• Problem details:
Quote exactly, and only, the lines of the material below from the line with "[Stipp aus Bärlauch" through the line with "gemùse puf (639, 1237)".

• Records for the exercise:

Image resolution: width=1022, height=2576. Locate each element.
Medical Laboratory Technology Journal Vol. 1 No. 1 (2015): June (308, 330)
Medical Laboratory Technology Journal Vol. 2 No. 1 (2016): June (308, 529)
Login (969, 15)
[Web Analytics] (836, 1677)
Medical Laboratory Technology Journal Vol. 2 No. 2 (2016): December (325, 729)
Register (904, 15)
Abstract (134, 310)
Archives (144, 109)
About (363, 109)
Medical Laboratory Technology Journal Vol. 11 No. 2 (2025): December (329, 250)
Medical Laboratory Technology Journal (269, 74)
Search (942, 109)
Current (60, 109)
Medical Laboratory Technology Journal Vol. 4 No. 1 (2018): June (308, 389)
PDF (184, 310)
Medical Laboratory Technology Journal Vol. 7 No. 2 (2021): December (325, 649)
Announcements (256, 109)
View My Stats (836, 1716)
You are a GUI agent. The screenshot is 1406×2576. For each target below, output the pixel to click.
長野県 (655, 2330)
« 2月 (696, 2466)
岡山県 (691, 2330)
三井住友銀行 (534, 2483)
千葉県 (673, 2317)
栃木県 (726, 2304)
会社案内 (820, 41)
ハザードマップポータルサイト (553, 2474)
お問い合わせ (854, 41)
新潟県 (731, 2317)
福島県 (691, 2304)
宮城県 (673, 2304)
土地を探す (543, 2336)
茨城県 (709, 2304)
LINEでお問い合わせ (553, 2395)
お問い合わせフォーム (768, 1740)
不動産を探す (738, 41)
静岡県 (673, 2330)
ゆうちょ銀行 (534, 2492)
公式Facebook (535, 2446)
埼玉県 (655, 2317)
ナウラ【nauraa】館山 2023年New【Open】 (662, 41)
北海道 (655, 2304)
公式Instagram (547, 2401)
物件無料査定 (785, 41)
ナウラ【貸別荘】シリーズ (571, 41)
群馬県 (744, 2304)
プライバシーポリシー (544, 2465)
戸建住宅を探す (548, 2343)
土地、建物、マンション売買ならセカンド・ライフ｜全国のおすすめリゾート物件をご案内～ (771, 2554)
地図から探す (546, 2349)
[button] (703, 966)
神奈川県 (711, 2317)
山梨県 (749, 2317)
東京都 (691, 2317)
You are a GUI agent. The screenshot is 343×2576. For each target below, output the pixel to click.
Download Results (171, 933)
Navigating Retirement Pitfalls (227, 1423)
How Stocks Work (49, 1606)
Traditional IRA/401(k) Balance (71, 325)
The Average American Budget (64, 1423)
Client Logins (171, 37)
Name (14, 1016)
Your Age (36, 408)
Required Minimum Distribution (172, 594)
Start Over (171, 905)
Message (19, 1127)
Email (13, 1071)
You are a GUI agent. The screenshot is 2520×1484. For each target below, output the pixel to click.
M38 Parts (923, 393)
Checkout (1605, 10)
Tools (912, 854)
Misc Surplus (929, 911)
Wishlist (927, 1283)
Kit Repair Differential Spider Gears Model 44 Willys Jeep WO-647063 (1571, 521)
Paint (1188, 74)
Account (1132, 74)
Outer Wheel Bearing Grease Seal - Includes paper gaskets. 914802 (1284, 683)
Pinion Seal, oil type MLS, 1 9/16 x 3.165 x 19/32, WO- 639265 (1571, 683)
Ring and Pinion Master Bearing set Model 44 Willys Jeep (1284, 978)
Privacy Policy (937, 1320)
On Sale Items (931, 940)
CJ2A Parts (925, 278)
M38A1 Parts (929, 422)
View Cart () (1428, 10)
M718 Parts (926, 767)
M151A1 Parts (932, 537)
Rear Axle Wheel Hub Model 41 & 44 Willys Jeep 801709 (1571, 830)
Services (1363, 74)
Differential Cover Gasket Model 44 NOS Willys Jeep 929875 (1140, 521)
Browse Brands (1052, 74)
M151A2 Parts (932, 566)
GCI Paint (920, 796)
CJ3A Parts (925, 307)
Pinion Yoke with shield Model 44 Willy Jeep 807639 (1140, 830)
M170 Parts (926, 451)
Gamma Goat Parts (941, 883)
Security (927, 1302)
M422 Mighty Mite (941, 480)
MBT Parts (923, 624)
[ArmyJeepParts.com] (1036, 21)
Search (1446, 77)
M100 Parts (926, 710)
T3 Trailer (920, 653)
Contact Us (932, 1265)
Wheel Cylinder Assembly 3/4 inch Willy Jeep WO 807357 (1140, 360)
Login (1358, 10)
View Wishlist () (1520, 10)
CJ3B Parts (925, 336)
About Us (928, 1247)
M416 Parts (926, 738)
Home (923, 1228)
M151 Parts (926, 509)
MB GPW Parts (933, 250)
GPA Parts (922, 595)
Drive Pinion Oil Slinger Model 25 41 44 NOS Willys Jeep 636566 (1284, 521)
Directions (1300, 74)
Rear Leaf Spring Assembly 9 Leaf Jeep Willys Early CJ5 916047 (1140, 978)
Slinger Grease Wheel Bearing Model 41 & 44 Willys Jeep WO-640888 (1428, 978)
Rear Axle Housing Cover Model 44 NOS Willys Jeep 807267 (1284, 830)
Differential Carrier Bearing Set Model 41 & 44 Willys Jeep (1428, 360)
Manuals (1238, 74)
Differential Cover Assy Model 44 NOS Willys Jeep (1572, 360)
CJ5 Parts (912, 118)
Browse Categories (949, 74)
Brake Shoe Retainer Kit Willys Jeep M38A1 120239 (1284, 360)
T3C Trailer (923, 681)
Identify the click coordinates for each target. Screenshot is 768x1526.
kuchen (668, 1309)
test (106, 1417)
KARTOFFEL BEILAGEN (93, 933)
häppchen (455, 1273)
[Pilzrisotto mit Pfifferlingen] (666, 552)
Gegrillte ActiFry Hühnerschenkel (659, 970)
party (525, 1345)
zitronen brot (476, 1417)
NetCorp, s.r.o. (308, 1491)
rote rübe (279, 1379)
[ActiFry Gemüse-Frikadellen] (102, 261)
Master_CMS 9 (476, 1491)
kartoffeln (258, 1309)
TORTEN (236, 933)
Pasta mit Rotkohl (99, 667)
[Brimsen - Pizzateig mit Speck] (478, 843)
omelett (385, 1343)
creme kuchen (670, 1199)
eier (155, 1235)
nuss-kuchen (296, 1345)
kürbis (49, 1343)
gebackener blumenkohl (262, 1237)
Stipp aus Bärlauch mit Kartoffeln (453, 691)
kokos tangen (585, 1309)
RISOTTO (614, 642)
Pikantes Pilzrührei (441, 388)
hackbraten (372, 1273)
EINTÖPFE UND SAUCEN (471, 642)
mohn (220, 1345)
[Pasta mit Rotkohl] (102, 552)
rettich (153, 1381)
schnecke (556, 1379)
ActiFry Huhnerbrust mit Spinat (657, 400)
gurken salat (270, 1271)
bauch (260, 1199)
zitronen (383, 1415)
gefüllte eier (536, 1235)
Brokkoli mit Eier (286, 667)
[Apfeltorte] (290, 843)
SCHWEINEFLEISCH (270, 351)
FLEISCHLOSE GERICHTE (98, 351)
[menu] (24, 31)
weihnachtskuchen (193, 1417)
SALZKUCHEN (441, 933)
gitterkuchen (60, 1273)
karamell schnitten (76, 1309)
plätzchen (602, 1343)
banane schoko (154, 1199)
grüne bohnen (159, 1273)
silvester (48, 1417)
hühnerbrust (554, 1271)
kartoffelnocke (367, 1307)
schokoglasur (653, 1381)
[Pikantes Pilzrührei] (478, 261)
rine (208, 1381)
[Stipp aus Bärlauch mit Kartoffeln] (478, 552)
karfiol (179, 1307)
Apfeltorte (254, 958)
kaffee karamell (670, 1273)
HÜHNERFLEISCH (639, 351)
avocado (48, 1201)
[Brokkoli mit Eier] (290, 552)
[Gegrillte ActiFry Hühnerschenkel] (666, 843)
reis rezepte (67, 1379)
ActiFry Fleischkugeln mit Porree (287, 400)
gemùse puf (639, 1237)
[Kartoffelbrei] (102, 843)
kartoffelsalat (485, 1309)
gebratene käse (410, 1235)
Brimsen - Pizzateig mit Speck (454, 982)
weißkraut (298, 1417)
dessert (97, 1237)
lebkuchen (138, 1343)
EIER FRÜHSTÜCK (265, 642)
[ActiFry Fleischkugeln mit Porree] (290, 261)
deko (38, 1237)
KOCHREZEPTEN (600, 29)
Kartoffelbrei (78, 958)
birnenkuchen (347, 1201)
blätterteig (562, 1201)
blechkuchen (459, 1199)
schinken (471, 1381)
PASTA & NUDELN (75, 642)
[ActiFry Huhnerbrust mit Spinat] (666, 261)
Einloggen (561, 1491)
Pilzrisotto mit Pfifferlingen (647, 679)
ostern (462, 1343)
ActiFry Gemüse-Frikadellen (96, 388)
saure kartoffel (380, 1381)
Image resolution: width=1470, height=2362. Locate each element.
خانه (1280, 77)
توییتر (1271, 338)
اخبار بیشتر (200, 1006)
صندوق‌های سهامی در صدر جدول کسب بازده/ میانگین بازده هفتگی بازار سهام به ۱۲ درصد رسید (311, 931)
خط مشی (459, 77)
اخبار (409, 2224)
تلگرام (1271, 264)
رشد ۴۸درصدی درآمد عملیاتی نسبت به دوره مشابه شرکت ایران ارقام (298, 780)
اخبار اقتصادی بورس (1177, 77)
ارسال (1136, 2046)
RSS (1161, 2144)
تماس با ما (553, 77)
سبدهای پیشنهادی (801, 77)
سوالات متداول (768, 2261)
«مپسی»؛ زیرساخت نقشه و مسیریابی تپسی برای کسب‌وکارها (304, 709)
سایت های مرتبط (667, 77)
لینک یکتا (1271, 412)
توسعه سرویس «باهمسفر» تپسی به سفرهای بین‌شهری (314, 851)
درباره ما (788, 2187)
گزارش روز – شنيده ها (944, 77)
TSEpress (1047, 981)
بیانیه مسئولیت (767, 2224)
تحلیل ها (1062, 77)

• Worked solution:
[Stipp aus Bärlauch mit Kartoffeln] (478, 552)
karfiol (179, 1307)
Apfeltorte (254, 958)
kaffee karamell (670, 1273)
HÜHNERFLEISCH (639, 351)
avocado (48, 1201)
[Brokkoli mit Eier] (290, 552)
[Gegrillte ActiFry Hühnerschenkel] (666, 843)
reis rezepte (67, 1379)
ActiFry Fleischkugeln mit Porree (287, 400)
gemùse puf (639, 1237)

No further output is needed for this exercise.